When you wish upon a star!

You can see many wonderful things in the night sky, if you can find a place where it is dark and clear. You might be able to see the Milky Way stretching from horizon to horizon like a luminous cloud, or maybe even catch a meteorite flaming to earth out of the corner of your eye.  Each season has a key to help you find the constellations, and summer is no exception.  The summer night sky is full of bright stars, the nearest planets, and – of course – the Moon.   Here are some major summer constellations you will be sure to see on a dark and clear night:

The Big Dipper circles close around the north pole, which means you can actually see it year-round.  Look for a constellation with seven stars in it. Often, it’s easiest to begin by searching for the “handle” of the Big Dipper. The handle has three stars that form an angle. The other four stars form the bowl portion of the dipper.  Once you find the Big Dipper, you can easily find the north star. Following the two stars at the end of the bowl in a straight line for approximately 30 degrees, or three fists held at arms’ length, you end up with the Little Dipper and the north star. Polaris, the north star, is the star closest to true north. For this reason, it has long been used for navigation.

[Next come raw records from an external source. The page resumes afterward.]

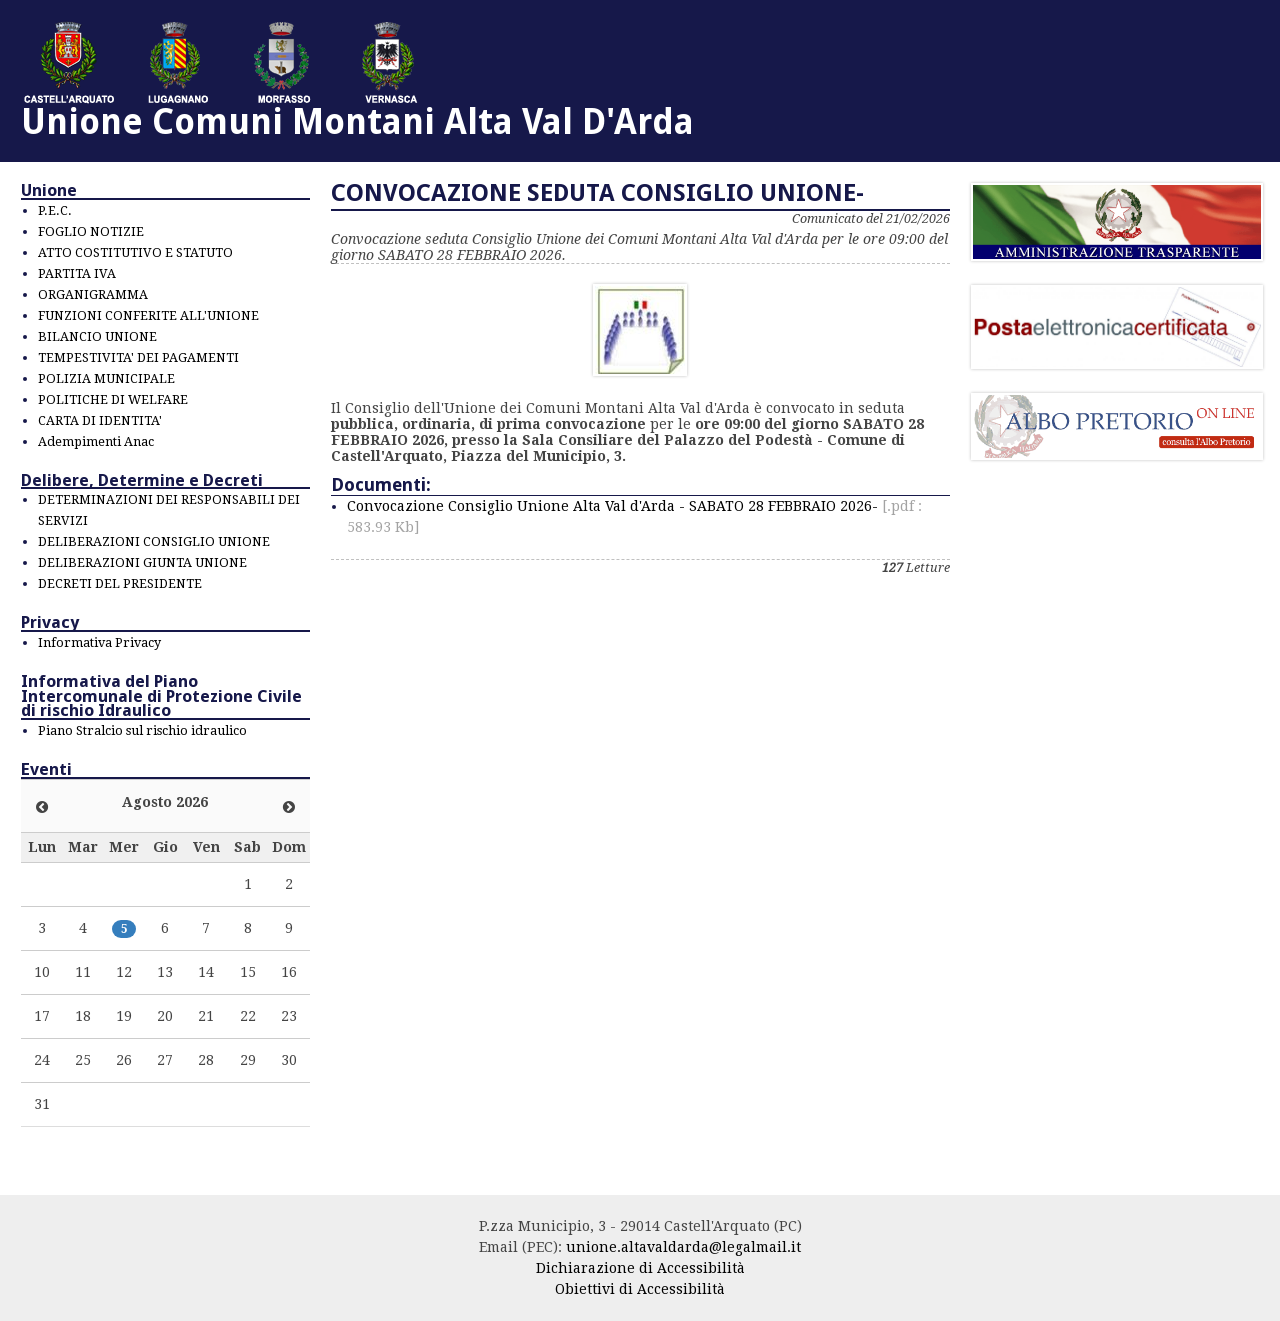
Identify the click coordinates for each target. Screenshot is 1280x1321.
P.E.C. (55, 210)
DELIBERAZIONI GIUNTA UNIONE (142, 562)
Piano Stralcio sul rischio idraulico (142, 730)
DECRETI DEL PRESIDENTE (120, 583)
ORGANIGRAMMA (93, 294)
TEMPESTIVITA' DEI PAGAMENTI (138, 357)
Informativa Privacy (99, 642)
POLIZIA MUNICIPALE (106, 378)
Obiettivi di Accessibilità (640, 1289)
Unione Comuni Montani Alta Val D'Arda (357, 121)
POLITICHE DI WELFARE (113, 399)
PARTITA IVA (77, 273)
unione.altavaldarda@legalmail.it (683, 1247)
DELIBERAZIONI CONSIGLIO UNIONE (154, 541)
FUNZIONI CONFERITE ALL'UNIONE (148, 315)
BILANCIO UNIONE (97, 336)
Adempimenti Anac (96, 441)
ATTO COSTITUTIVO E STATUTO (135, 252)
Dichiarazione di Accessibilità (640, 1268)
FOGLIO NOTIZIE (91, 231)
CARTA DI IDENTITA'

Big Dipper (and little dipper)
earthsky.org

The key to summer is the Summer Triangle, made up of the stars Vega, Deneb, and Altair. This is easily visible overhead during the summer. The three stars are the brightest in the sky and make a really big triangle.

Summer Triangle
earthsky.org
There are even more constellations surrounding the stars that make up the summer triangle. It’s easiest to start with finding Deneb.  Deneb is the brightest star in the constellation Cygnus, the swan.  Cygnus’s stars make a big cross in the sky. For this reason, it is sometimes called the Northern Cross. The longest part of the cross points into the center of the summer triangle, this part represents the swan’s long neck.  The two wings of the swan spread out to each side, and in the opposite direction to the neck is a very short tail.  If you can see the Milky Way, you will see that Cygnus looks like it is flying along the stream of the Milky Way.

Cygnus
earthsky.org

After finding Cygnus, the bright star in the summer triangle that is further north or at about the same distance north is Vega. Vega is in the constellation Lyra, the lyre. Lyra is fairly faint except for Vega, but you should be able to make out an arc above Vega.  This is where the strings for the lyre would be attached.

Lyra
earthsky.org

Now there is only one more star in the summer triangle, Altair. Altair is the head of Aquila, the eagle. Aquila’s body swoops out in the somewhat the same direction as Cygnus’s neck, and you can pick two wings out of the nearby stars.

Aquila
earthsky.org

The summer night sky is a canvas of interesting stories, images, and wonder.  Each constellation has origins dating back to ancient civilizations.  Visit your local library to find books about these stories and more information about the endless possibilities of outer space.  So on a warm summer evening, take your family and friends outside, lay out a blanket, bring yummy snacks, and let your imagination go wild!